Dataset records
==========

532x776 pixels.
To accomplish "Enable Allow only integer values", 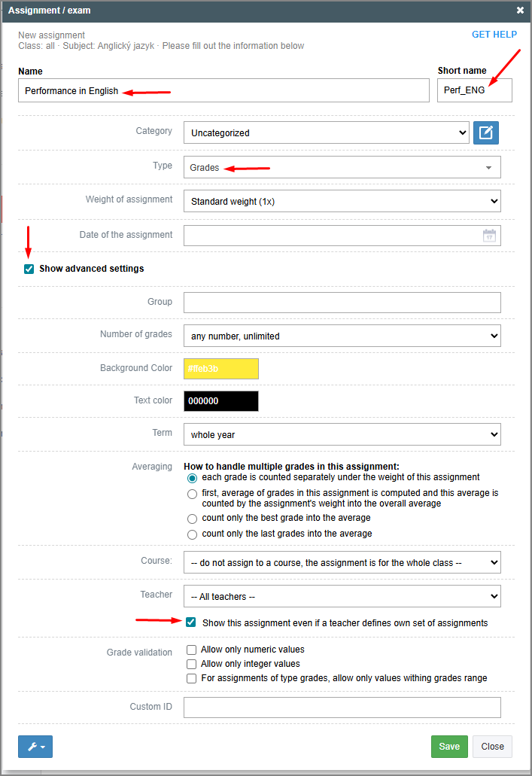I will coord(192,664).
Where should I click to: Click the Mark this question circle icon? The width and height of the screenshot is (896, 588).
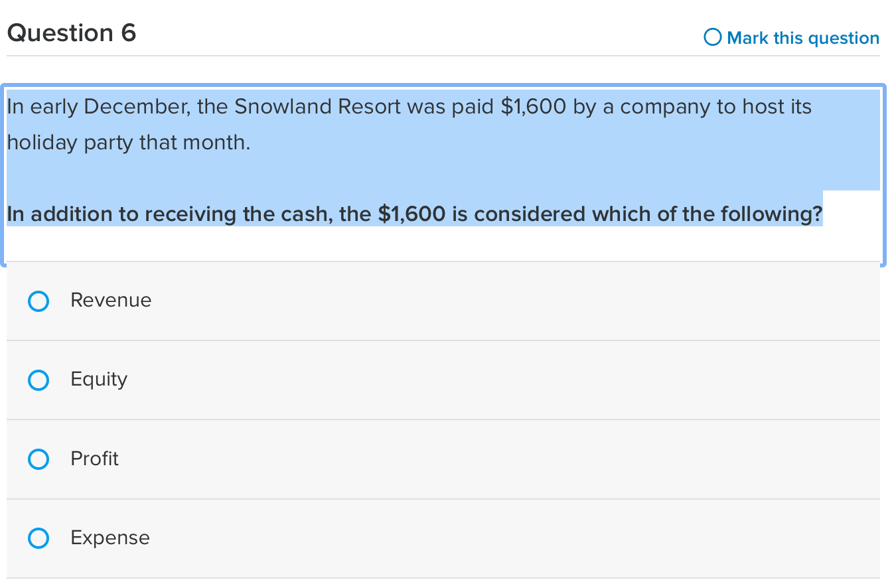711,37
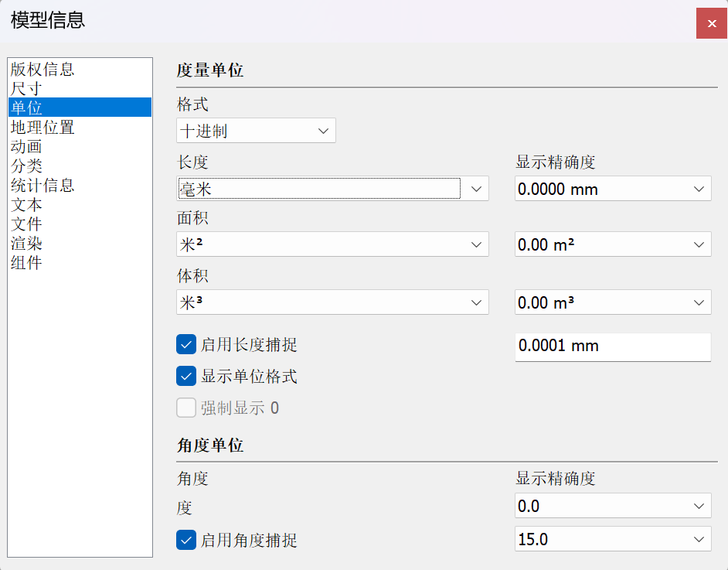
Task: Select 版权信息 in the sidebar list
Action: coord(43,70)
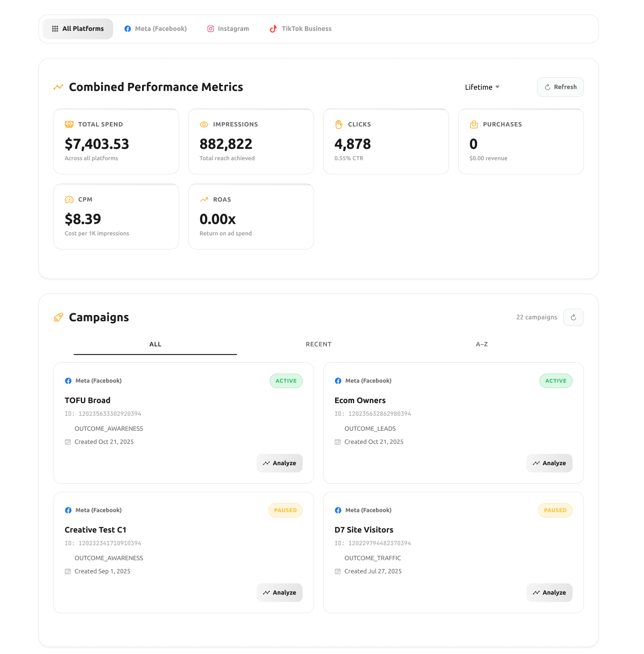This screenshot has width=644, height=654.
Task: Click the refresh icon next to 22 campaigns
Action: [573, 317]
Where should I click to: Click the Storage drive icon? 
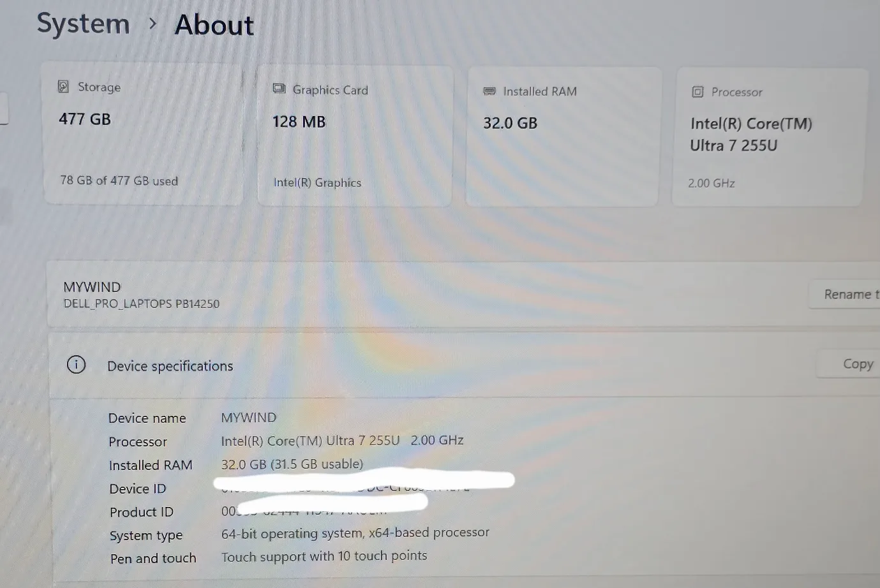point(63,85)
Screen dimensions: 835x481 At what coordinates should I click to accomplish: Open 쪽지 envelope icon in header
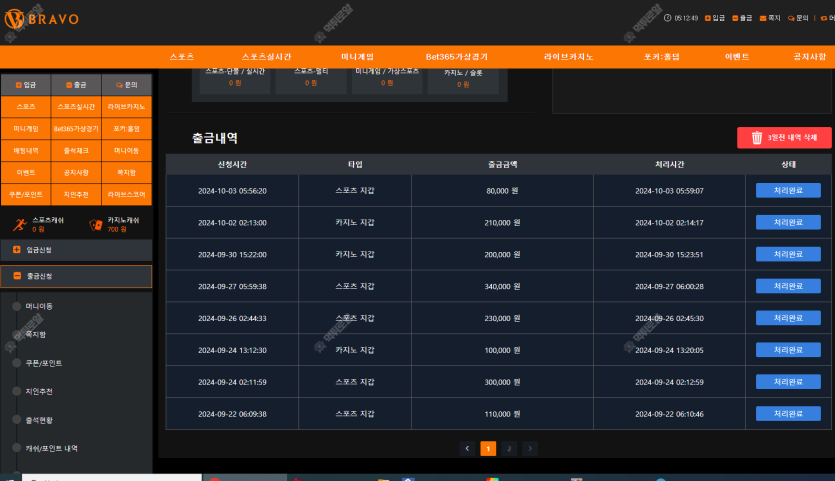click(762, 18)
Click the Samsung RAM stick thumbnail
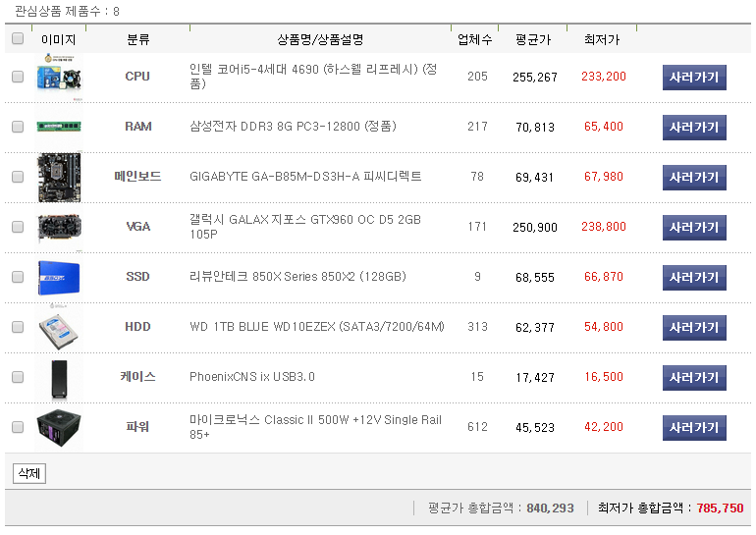This screenshot has height=535, width=756. tap(59, 127)
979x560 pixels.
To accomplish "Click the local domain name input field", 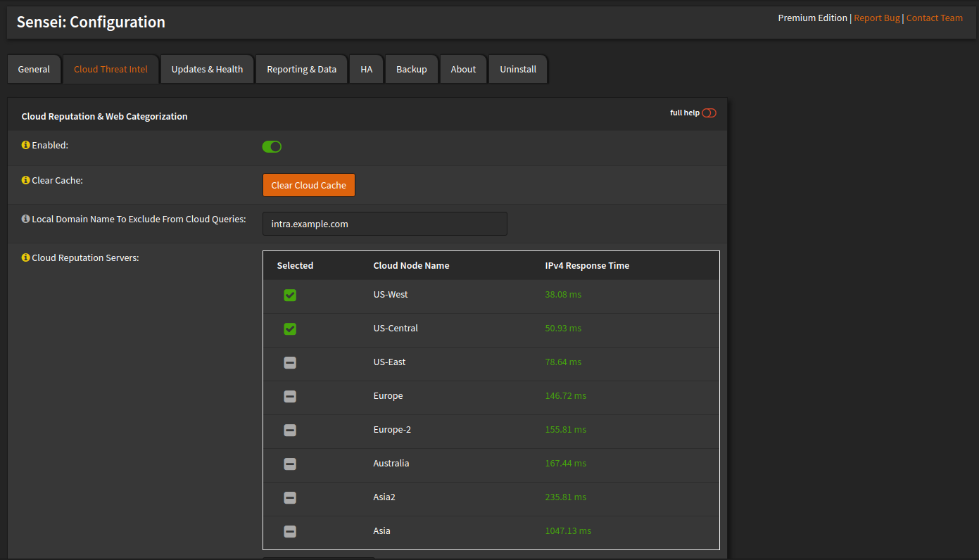I will click(384, 224).
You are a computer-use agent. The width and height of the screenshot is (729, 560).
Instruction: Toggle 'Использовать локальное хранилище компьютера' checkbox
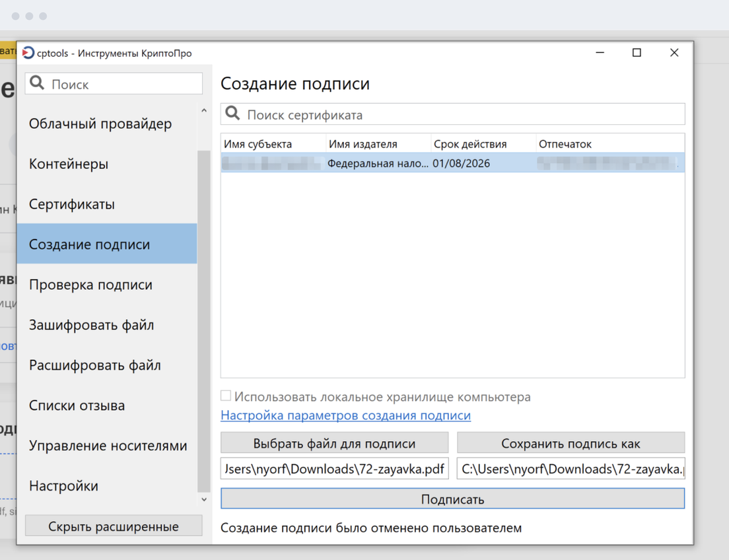(226, 396)
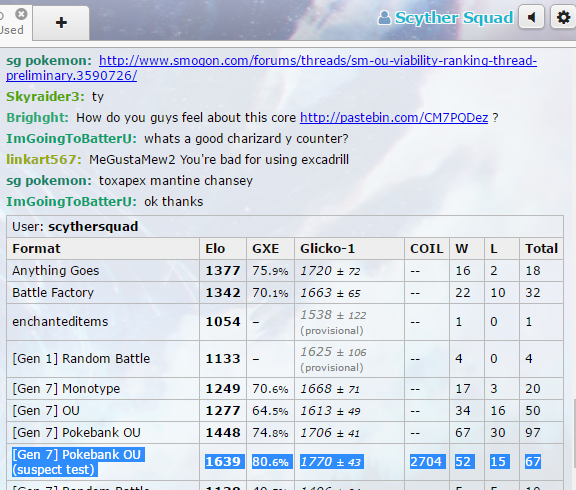Click the Battle Factory Elo value 1342
This screenshot has width=576, height=490.
(223, 293)
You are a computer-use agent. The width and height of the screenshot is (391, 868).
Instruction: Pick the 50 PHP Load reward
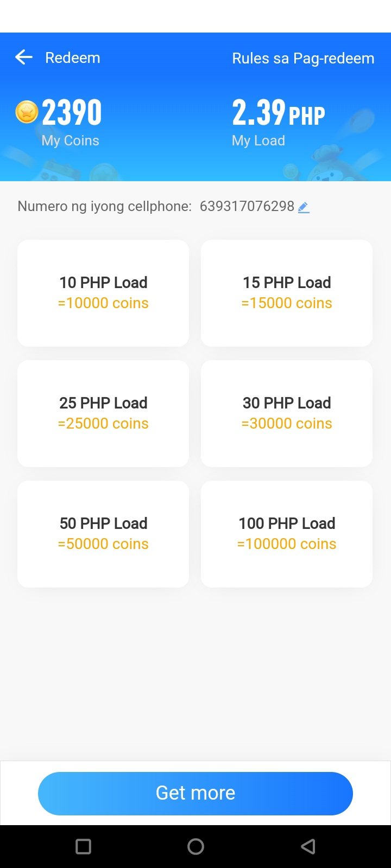coord(103,534)
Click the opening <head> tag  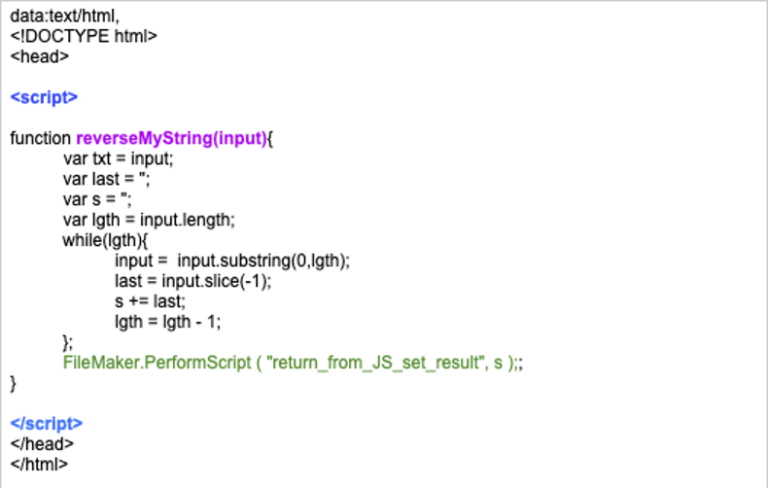coord(39,56)
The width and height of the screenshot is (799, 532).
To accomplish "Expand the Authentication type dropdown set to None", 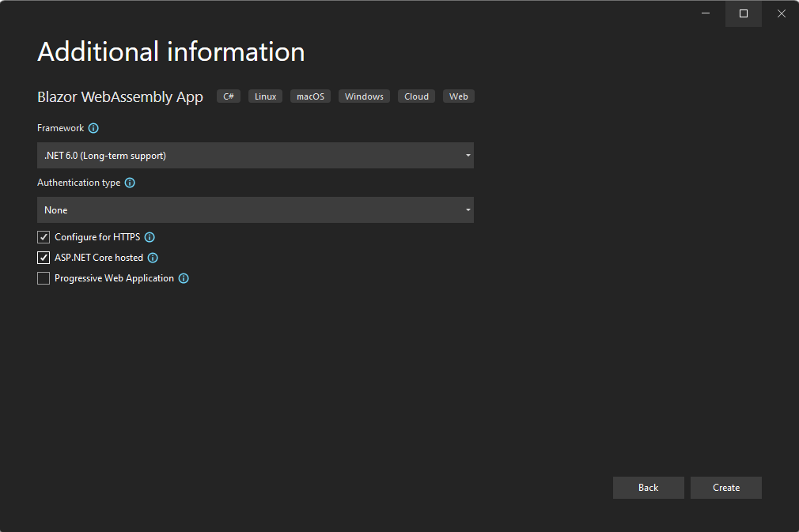I will [255, 210].
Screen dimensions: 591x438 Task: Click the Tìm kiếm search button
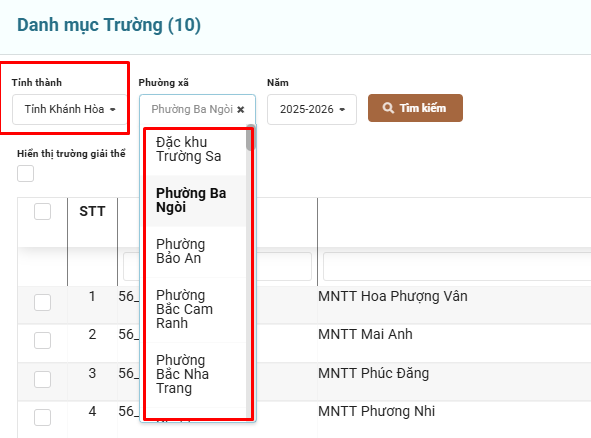click(415, 108)
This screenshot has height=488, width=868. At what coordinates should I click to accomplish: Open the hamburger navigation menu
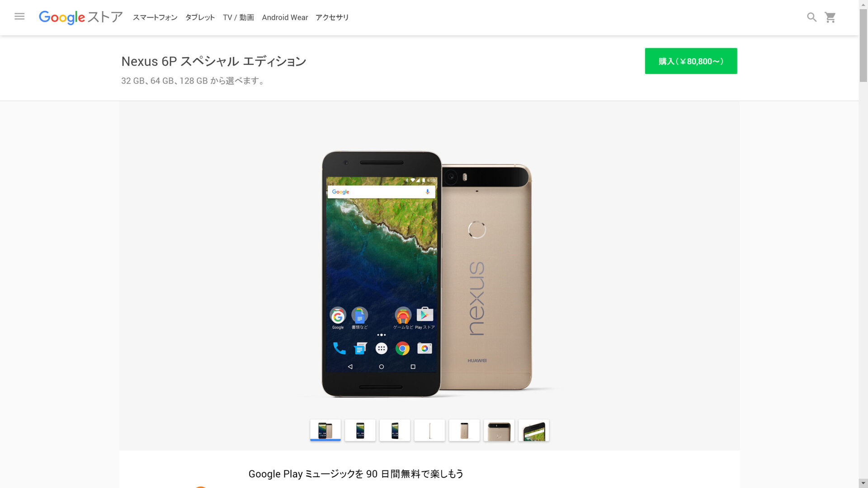(19, 17)
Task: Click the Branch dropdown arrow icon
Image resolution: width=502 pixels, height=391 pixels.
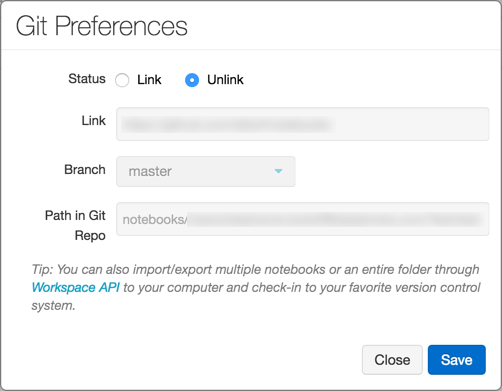Action: 278,171
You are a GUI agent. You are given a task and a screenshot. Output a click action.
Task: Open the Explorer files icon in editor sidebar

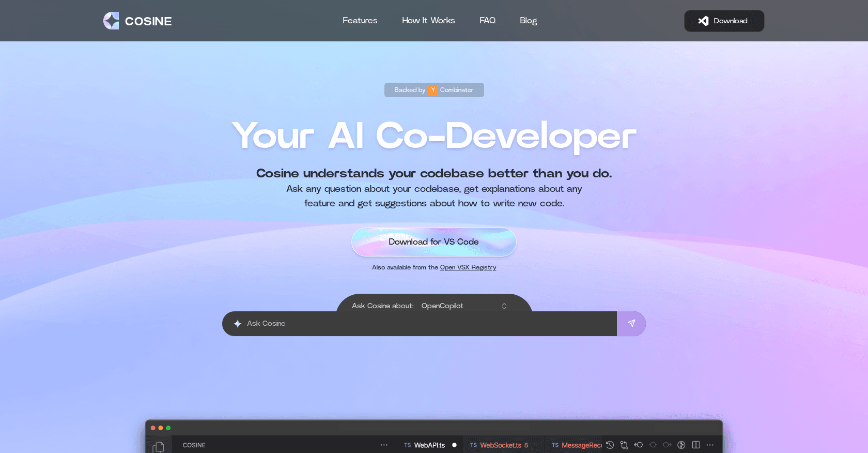(159, 447)
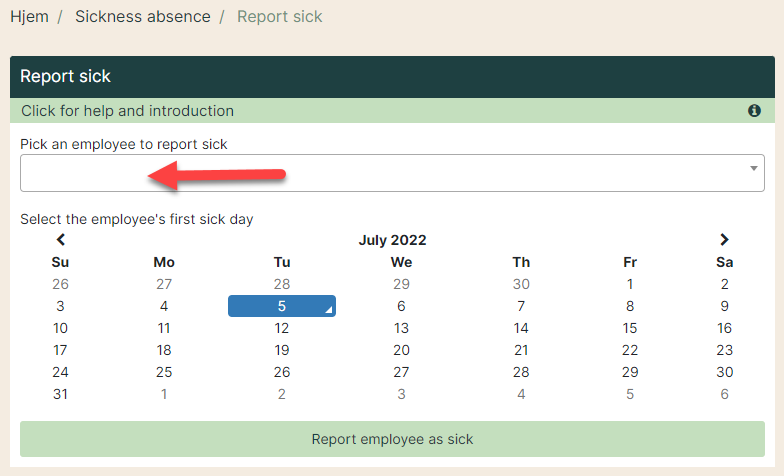Open the Hjem breadcrumb link
The width and height of the screenshot is (784, 476).
point(30,16)
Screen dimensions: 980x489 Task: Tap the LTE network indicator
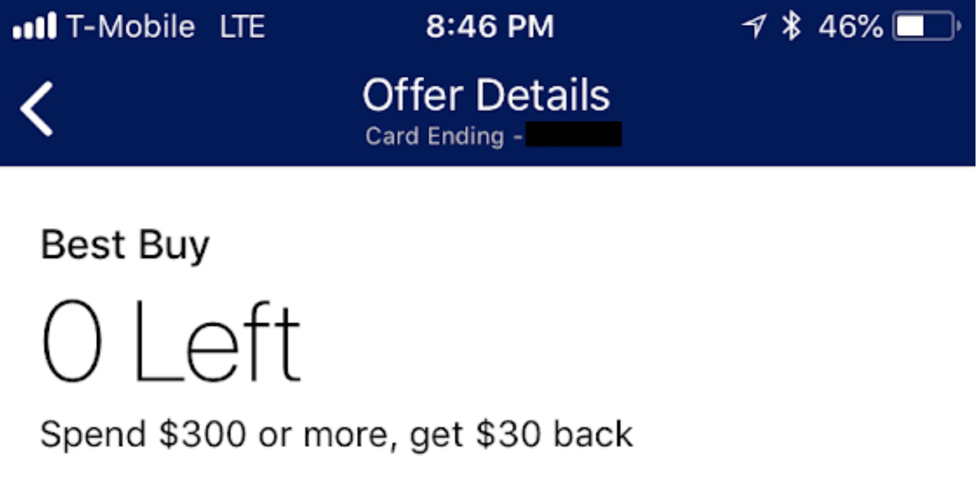coord(242,26)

==========

In the entries above, find each line that includes the string "agent" and copy it.

Response box
You are a computer-use agent. The width and height of the screenshot is (729, 560).
You are a computer-use agent. The width and height of the screenshot is (391, 868).
You are a GUI agent. You are given a task and a screenshot. Output a click action.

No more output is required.